Bringing these together.
A content strategy is the planning and action associated with communication (written, spoken, art) of information directed at a specific audience.
That word geospatial ..
Geospatial means ‘place on earth’. In today’s technology world, geospatial relates to location-based data. Over the last 40 years an industry has grown which leverages this data; called GIS, or more increasingly, Geospatial 1.0. It’s a sector and technology centred on the government or the public sector. An expert solution marketed and sold to geospatial experts.
In the last few years a new branch of geospatial has emerged. Based on new automated ways to collect location-based data, and new techniques (artificial intelligence) to process that data. This is Geospatial 2.0. A diverse group of companies are active in this sector: satellite/space, IoT, LiDAR, radar, AI/ML-centric, mobile data (people and vehicle), the list goes on.

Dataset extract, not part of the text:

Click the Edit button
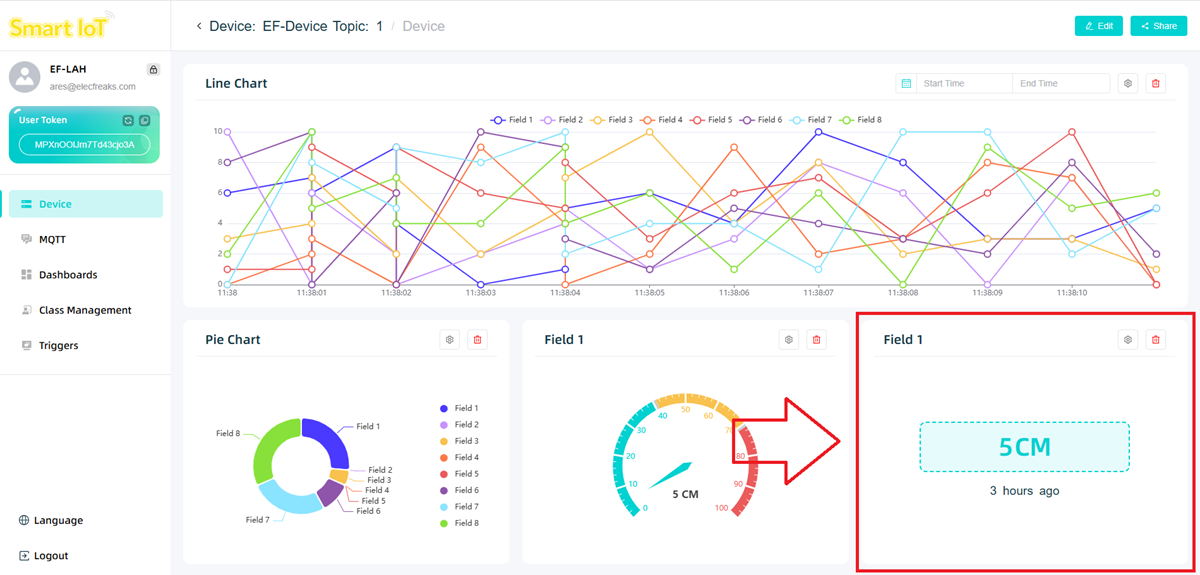Screen dimensions: 1200x575 tap(1098, 26)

Though different in many ways, those active in the Geospatial 1.0 and Geospatial 2.0 sectors respectively share one goal.
Reaching a new audience.
That is a business audience. Those with problems solved by aggregating and processing geospatial data. An audience interested in business outcomes not technology. That requires a new conversation with a new audience. To engage in these conversations will require a carefully crafted geospatial content strategy.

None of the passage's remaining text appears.